13. Governing Law. This Agreement shall be governed by and construed in accordance with the laws of the State of New York, notwithstanding any of its conflicts of law provisions to the contrary. For any Legal Actions that are not part of the arbitration process set forth in the preceding Section, Client and Blade hereby consent and submit to the personal jurisdiction of the state and federal courts located in New York, New York and consent to the venue of such courts for any such matters.
14. Severability. If any provision of this Agreement is found to be illegal or invalid, such provision will be modified to the extent necessary to comply with applicable law and refashioned to best approximate the original intent of the Parties, and the remaining provisions shall remain in full force and effect in accordance with their terms.
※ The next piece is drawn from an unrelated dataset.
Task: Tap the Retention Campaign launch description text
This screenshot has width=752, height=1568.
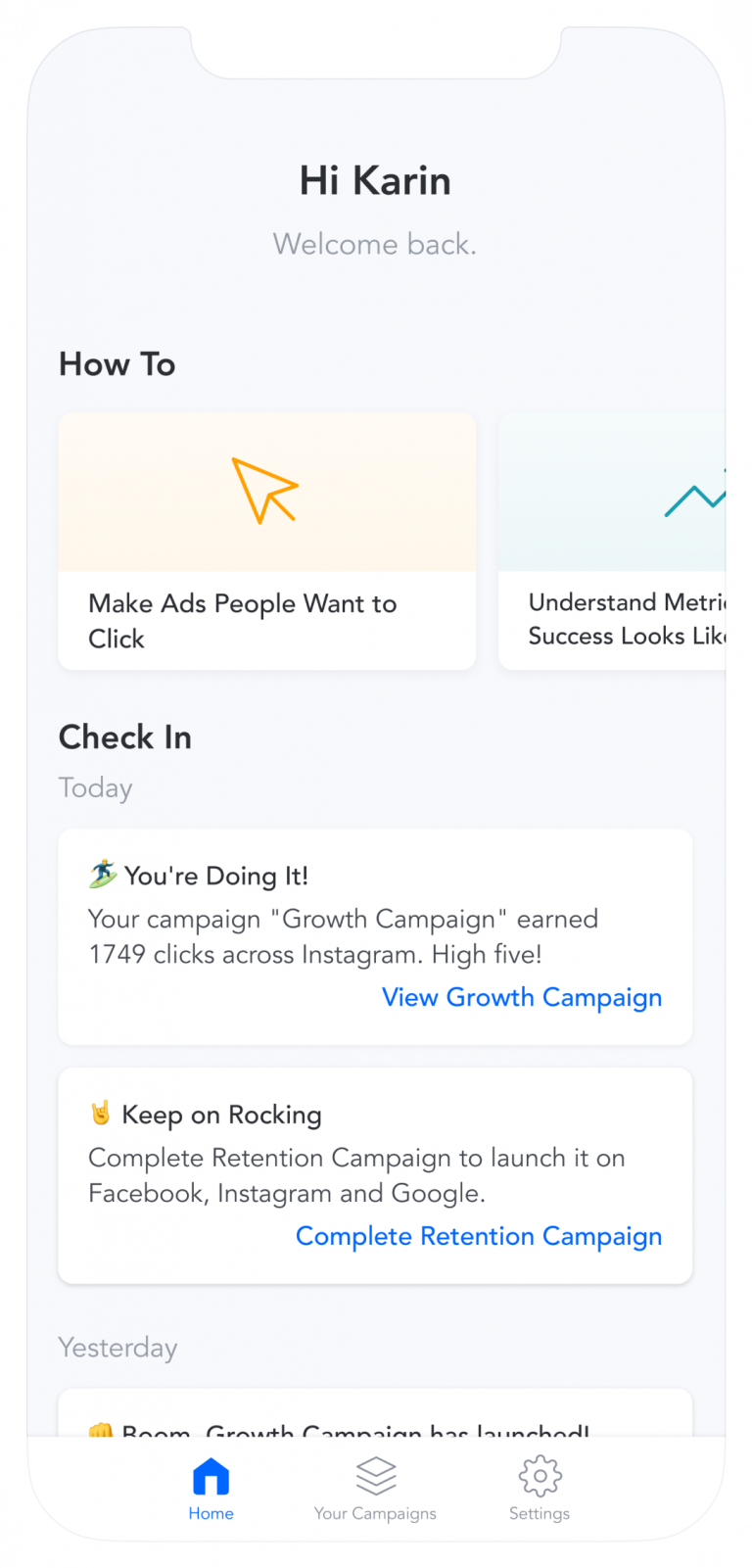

15. No Waiver. No delay or omission by any Party in exercising any right under this Agreement shall operate as a waiver of that or any other right, nor shall any single or partial exercise of any such right preclude any other or further exercise thereof or the exercise of any other right.
16. Not Construed Against Drafter. No provision of this Agreement shall be construed by any court or other judicial authority against any Party hereto by reason of such Party's being deemed to have drafted or structured such provisions.
17. Counterparts. This Agreement may be executed in any number of counterparts (including by *.pdf, facsimile or other electronic means), each of which shall be deemed an original, but all of which together shall constitute one and the same instrument.
18. Entire Agreement. This Agreement, and any Exhibits attached hereto, embodies the entire agreement and understanding of the Parties in respect of the transactions contemplated by this Agreement and supersedes all prior agreements, contracts, representations, warranties, promises, covenants, arrangements, communications, and understandings, oral or written, express or implied, between or among the Parties with respect to the subject matter of this Agreement.